Yes, @Truthandreason 9:33am Potatoes are versatile and a key ingredient in Spicy Gum, socks, toys, puppets, eh? See you around!

0 ( +0 / -0 )

There have been real advances recently in blight-resistant tomato and potato varieties, which are jumping off points for a new generation of hybridisation.

Most of our staple crops are single varieties - often clones, some very old, that are grown in large batches together. Although economically optimal, the risk here is that, like battery farming animals, the method of production creates a petri-dish and catalyst for mutating pathogens.

For climate change we may need to rely more on the natural diversity of economically sub-optimal species. Research and seed banks need to source seed not just from clusters of plants but from outliers - seed deposited by birds at the edge of a growing range, that is naturally better at surviving (from the diverse characteristics of seed dispersal), and is naturally adapting with each generation.

We also need to start working with crops that may be viable in our local climate in a decade or two, crowd source advice from gardeners who are used to pushing the limits, and accept that our native flora may not be our native flora in the future. It may need to be replaced by something tougher that bees and other creatures can use or adapt too. Our typical crops may need to change too.

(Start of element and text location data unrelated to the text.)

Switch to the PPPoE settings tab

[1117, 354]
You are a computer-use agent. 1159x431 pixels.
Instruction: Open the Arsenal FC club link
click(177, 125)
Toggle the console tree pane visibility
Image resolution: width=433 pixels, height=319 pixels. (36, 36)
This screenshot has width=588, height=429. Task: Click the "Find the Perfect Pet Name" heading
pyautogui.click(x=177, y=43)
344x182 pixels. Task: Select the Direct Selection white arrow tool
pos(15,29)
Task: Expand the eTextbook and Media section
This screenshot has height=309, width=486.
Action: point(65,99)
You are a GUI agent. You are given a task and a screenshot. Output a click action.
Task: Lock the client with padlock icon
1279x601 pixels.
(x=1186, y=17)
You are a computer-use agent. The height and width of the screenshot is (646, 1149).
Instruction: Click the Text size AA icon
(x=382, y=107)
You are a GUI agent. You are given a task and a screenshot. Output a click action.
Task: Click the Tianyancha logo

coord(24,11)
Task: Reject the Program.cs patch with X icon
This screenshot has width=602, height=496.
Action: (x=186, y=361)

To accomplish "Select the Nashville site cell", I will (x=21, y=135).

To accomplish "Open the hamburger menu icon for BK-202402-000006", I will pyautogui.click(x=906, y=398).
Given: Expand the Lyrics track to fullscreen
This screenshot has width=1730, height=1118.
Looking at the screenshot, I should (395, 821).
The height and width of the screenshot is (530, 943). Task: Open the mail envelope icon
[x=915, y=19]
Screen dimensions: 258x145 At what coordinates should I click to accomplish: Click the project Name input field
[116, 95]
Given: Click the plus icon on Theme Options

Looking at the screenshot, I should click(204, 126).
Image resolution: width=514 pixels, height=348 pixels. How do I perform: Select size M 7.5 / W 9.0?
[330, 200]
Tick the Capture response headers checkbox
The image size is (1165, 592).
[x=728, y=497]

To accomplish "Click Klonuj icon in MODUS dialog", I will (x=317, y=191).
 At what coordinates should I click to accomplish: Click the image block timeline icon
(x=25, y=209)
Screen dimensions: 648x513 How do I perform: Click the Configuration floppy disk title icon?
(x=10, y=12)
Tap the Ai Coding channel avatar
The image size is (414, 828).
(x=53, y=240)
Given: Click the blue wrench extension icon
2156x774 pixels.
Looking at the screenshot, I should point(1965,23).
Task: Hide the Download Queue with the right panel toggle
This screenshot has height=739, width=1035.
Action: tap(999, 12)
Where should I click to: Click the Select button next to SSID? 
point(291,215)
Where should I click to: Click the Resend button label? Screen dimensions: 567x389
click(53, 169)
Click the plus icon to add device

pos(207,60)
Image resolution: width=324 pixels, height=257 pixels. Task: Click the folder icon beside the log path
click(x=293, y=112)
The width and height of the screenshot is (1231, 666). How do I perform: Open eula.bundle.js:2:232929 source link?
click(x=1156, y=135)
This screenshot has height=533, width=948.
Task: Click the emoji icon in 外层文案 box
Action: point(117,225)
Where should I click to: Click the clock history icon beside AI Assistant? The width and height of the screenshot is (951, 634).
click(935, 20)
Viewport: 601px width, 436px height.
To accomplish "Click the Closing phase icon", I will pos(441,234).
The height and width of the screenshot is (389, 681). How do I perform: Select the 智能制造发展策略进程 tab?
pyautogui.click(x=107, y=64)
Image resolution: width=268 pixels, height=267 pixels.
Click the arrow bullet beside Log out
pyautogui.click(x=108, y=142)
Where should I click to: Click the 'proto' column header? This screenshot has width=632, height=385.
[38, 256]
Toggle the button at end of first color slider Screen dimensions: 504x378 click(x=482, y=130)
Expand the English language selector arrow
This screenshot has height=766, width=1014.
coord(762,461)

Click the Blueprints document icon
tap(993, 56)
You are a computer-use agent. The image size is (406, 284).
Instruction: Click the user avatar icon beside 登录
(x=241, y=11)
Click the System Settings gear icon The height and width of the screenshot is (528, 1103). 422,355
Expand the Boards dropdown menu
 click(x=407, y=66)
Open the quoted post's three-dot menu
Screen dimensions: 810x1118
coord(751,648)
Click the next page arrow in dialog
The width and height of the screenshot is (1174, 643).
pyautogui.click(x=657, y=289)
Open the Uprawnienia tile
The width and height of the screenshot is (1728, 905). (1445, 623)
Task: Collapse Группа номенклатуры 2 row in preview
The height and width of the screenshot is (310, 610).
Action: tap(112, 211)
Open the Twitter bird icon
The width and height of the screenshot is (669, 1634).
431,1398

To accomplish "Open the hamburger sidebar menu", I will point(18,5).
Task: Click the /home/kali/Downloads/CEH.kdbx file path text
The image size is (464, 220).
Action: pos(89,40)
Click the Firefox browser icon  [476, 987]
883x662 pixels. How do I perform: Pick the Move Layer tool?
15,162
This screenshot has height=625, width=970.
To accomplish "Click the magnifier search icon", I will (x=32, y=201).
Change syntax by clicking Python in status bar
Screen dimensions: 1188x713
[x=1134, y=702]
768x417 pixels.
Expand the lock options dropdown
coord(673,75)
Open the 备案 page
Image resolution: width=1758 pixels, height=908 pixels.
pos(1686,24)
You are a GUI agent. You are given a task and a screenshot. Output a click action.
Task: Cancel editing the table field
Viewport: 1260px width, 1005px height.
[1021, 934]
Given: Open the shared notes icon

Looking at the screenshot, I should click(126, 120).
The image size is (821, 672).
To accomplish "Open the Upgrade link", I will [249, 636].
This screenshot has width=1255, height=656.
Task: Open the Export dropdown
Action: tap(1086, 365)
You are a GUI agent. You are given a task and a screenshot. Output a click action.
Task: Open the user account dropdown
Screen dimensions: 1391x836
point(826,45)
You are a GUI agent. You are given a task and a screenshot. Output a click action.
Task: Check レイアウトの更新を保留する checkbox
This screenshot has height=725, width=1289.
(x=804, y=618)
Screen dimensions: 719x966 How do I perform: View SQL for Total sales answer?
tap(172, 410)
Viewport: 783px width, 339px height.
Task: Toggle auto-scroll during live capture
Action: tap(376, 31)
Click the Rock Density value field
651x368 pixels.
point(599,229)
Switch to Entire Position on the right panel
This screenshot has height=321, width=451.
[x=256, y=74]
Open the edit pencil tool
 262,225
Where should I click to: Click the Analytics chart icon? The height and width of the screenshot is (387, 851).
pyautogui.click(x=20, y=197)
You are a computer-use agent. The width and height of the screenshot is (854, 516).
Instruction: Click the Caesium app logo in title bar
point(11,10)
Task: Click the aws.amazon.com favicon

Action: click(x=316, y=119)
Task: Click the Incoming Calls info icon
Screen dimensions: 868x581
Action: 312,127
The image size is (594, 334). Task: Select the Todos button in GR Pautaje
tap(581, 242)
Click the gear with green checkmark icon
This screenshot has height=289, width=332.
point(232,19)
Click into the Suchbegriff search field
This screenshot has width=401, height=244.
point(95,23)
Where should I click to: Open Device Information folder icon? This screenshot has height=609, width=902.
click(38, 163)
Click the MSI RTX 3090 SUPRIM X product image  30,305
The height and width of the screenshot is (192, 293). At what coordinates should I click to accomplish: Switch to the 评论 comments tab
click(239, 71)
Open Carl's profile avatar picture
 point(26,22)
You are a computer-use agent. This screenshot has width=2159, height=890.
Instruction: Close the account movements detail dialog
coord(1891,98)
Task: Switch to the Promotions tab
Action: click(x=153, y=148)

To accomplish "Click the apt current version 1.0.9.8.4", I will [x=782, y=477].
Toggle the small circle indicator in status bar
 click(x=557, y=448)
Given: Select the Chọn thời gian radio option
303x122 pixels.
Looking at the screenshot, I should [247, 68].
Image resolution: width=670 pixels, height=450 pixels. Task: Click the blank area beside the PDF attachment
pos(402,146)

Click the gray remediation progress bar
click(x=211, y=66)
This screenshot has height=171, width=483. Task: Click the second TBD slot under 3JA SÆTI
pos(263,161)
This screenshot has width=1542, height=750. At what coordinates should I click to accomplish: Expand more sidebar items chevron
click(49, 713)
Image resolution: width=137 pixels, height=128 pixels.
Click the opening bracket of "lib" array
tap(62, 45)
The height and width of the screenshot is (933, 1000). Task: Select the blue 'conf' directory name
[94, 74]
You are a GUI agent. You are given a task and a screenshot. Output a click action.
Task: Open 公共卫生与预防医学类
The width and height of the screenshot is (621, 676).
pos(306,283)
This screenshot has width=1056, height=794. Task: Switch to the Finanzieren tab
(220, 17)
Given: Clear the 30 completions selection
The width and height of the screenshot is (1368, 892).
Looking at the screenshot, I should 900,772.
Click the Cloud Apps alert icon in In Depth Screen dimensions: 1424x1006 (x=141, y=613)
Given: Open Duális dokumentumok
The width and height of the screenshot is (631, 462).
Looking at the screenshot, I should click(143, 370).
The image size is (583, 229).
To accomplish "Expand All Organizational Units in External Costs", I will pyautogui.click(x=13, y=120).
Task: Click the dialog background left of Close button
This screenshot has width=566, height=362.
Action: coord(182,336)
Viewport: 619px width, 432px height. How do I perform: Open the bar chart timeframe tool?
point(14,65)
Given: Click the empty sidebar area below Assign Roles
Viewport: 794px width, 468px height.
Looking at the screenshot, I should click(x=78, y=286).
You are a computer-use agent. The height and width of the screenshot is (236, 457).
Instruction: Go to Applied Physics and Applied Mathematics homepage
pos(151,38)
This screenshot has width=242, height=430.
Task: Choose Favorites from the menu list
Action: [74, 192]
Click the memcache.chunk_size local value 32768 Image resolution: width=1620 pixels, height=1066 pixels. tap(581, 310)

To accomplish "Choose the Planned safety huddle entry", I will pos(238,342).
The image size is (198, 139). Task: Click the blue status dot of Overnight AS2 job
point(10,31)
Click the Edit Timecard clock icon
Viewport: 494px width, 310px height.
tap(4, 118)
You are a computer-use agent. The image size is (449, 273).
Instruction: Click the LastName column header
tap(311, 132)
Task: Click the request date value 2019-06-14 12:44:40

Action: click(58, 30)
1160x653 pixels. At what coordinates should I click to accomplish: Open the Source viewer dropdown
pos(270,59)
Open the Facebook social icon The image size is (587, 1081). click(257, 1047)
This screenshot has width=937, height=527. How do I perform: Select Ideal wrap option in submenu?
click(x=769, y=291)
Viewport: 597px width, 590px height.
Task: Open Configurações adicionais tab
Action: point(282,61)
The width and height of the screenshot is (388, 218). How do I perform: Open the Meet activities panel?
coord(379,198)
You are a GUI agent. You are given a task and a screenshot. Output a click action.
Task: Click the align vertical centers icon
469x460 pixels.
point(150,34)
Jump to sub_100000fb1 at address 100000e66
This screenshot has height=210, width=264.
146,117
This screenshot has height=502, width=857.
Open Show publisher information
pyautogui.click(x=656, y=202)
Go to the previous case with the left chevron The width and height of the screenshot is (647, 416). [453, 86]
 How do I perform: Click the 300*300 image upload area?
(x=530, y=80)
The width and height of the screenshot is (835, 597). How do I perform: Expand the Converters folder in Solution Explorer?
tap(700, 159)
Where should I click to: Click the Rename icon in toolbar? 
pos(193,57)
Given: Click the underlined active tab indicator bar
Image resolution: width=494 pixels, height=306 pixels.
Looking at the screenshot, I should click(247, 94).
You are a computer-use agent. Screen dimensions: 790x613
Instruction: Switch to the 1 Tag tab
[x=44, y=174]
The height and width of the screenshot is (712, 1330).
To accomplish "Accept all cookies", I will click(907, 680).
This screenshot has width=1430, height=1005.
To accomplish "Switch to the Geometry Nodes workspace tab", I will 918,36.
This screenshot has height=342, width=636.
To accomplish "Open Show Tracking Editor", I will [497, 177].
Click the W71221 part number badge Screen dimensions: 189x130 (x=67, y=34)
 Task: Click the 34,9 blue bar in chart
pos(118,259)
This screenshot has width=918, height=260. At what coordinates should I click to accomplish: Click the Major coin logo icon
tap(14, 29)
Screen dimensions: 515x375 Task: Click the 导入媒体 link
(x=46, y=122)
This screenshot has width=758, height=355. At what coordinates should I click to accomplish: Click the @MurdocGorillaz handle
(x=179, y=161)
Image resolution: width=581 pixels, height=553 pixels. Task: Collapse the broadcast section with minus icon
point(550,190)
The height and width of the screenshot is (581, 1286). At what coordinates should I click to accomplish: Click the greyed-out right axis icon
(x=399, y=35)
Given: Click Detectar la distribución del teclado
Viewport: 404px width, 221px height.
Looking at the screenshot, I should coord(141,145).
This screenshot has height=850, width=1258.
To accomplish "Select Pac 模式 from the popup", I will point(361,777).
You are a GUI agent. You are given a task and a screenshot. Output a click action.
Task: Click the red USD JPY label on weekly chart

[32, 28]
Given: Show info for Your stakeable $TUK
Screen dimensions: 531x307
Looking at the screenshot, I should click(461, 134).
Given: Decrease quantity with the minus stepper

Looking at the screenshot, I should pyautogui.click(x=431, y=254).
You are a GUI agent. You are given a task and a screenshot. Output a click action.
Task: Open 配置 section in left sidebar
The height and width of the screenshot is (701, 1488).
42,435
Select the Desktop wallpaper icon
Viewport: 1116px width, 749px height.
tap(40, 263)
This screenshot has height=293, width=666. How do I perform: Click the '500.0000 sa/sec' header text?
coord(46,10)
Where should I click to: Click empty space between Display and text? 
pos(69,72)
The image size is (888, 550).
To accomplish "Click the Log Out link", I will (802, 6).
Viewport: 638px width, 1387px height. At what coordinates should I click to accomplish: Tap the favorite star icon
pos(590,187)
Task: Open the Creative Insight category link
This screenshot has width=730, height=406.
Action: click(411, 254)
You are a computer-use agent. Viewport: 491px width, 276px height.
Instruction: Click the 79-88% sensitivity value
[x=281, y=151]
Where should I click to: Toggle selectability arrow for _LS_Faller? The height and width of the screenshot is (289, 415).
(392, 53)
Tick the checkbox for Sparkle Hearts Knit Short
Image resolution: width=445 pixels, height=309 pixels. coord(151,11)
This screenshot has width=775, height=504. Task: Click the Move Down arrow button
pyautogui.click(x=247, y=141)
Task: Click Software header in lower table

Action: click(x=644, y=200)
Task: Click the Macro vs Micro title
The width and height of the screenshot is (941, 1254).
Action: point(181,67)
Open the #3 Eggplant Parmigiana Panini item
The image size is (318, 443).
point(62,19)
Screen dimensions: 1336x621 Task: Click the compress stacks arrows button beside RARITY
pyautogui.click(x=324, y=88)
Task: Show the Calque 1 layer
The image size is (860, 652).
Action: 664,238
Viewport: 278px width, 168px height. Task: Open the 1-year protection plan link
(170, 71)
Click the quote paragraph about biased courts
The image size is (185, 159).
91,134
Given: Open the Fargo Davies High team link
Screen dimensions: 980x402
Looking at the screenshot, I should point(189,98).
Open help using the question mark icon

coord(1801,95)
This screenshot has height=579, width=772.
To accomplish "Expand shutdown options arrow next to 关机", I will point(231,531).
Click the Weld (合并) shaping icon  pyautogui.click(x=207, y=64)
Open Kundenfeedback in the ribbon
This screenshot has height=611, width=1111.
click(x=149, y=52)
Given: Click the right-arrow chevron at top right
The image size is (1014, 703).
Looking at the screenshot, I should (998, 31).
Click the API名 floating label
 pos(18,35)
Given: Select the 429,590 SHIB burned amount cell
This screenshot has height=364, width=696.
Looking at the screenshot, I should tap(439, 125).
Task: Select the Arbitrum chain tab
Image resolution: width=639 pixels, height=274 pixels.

For example, olives, grapes and palms may not be sustainable for oil production in the future. One option is Argan oil. Mostly produced in Morocco for skincare, it is a tough tree that could be globalised. Whilst we would look for the most productive trees to breed from or reproduce via micropropagation, to retain the toughness of the species, greater diversity in growing the plants from natural seed may be wiser, despite a sub-optimal crop.

We may need to focus on smaller, thicker-skinned and hardier citrus, switch to the local production of varieties of fruit that do not store or transport so well, reduce reliance on vulnerable crops (like rice) and explore some of the hardier versions of common crops - there are hardier papaya growing at high altitude, although they require a little more work to make them edible.

Understanding the genetic make-up of plants helps shortcut choices on natural crosses, but it would be unwise for scientists to simply run with commercially-owned GM clones. Aside from the inevitable, unintended consequences of commercial GM, which could be catastrophic, we need a more biologically diverse solution for cropping, and more adaptation to local and changing environments.

1 ( +1 / -0 )

Growing baked potatoes?

0 ( +0 / -0 )

Super potato.

0 ( +0 / -0 )

This may create a dilemma in some countries - eat the potato, or ferment it to drink later.